### Exercise prompt
Take the lines below beginning at the line that has "期海小舵手 (437, 1986)" and stopping after the line that has "新窗 (137, 1709)", and print them exactly as they are, with no other lines.

»»

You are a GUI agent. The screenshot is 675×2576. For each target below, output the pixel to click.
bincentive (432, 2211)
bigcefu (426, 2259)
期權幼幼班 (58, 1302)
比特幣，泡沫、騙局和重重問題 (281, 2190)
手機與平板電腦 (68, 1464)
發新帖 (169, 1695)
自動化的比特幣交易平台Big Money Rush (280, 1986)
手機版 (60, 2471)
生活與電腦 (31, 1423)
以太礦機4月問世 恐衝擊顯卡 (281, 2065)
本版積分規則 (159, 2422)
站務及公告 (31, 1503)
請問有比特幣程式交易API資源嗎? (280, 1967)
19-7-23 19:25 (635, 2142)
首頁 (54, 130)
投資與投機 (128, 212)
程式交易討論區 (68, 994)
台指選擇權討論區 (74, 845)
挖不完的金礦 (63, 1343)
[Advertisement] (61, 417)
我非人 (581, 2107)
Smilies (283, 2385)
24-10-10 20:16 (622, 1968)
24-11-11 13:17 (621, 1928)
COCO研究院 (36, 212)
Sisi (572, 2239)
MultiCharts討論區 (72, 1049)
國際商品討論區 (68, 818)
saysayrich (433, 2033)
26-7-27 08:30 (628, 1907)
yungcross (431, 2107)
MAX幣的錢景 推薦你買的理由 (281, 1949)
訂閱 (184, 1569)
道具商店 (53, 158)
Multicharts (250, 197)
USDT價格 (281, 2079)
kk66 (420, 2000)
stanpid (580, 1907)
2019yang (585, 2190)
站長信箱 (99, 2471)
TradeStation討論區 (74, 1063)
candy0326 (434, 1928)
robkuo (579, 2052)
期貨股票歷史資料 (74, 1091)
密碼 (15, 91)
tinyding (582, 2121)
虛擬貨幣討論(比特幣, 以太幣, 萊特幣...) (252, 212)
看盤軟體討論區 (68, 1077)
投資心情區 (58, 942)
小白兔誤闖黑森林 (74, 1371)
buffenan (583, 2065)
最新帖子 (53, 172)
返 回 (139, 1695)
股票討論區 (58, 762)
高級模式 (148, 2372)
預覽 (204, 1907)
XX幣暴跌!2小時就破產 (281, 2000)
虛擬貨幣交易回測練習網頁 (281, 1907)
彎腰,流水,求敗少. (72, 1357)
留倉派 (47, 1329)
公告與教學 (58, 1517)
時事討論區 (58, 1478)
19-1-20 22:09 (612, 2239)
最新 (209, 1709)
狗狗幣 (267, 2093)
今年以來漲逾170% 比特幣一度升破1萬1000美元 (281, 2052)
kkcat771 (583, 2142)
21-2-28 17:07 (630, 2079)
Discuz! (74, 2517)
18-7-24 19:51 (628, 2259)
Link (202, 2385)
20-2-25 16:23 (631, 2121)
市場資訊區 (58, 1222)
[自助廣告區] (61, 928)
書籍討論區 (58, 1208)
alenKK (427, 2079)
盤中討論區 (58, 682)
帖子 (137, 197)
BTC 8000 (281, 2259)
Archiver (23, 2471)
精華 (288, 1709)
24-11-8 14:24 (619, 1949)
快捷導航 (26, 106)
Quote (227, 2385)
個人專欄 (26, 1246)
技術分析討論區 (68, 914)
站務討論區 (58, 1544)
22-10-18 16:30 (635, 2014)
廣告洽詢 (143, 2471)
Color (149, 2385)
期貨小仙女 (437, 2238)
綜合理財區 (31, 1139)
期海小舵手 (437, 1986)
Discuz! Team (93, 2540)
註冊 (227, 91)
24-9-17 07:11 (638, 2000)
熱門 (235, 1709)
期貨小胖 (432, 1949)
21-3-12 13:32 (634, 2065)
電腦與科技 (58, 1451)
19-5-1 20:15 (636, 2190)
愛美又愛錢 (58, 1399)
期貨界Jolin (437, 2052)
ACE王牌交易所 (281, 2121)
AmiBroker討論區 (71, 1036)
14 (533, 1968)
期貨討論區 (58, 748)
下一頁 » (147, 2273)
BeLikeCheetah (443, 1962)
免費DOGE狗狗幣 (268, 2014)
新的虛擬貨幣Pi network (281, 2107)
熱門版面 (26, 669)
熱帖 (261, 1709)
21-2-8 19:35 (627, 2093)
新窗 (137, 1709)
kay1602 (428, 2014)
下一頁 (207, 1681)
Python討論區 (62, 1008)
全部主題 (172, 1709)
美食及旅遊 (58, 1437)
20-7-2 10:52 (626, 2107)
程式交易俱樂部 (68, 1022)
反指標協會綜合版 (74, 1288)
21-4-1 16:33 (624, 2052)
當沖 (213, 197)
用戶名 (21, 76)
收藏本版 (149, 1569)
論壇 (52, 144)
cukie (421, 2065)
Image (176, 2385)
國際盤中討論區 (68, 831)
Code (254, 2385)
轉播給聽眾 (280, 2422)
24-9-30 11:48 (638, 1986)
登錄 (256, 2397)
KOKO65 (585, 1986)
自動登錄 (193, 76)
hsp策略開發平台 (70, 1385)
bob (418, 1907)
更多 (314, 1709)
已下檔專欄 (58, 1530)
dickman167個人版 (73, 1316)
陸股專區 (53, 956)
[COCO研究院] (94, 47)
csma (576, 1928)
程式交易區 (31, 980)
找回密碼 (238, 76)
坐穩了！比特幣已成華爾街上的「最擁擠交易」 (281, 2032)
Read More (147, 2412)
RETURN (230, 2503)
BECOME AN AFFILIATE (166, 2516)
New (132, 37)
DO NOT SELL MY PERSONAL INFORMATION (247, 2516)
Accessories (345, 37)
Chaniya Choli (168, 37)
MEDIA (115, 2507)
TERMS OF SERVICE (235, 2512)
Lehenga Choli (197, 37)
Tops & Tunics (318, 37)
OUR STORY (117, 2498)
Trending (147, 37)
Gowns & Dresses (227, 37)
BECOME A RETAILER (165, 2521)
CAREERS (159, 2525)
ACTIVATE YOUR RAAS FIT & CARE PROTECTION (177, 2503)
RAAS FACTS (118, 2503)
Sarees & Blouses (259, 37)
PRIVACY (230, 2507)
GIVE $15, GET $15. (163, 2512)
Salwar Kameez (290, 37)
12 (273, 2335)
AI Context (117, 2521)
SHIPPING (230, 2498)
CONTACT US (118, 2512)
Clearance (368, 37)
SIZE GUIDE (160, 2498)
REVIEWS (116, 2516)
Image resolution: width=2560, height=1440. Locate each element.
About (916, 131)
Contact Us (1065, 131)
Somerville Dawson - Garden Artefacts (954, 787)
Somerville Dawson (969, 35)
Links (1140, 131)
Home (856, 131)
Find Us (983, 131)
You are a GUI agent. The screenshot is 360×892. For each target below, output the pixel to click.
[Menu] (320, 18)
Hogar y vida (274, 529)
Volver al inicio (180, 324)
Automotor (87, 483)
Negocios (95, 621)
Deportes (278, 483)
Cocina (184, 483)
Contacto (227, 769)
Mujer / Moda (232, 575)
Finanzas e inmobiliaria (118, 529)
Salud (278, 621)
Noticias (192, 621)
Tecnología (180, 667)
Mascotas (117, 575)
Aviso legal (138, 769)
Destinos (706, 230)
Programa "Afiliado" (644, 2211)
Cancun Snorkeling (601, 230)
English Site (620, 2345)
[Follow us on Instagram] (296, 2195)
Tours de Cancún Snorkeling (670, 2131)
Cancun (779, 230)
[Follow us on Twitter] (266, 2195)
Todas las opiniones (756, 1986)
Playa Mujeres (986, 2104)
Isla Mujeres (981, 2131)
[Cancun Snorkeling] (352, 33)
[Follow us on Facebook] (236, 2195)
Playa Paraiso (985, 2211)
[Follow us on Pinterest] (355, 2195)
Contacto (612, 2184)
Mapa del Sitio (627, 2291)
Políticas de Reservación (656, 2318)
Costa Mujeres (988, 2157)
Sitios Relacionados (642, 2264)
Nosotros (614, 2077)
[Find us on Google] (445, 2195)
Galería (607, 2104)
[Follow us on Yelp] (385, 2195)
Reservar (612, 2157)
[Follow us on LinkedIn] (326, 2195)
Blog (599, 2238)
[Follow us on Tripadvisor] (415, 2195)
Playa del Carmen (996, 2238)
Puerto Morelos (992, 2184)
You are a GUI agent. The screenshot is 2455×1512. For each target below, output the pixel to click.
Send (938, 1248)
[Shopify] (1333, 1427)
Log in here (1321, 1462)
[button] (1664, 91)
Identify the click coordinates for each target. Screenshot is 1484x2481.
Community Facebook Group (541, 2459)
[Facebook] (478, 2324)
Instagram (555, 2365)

««

### Exercise result
期海小舵手 (437, 1986)
Discuz! Team (93, 2540)
註冊 (227, 91)
24-9-17 07:11 (638, 2000)
熱門 (235, 1709)
期貨小胖 (432, 1949)
21-3-12 13:32 (634, 2065)
電腦與科技 (58, 1451)
19-5-1 20:15 (636, 2190)
愛美又愛錢 (58, 1399)
期貨界Jolin (437, 2052)
ACE王牌交易所 (281, 2121)
AmiBroker討論區 (71, 1036)
14 (533, 1968)
期貨討論區 (58, 748)
下一頁 » (147, 2273)
BeLikeCheetah (443, 1962)
免費DOGE狗狗幣 (268, 2014)
新的虛擬貨幣Pi network (281, 2107)
熱門版面 (26, 669)
熱帖 (261, 1709)
21-2-8 19:35 (627, 2093)
新窗 (137, 1709)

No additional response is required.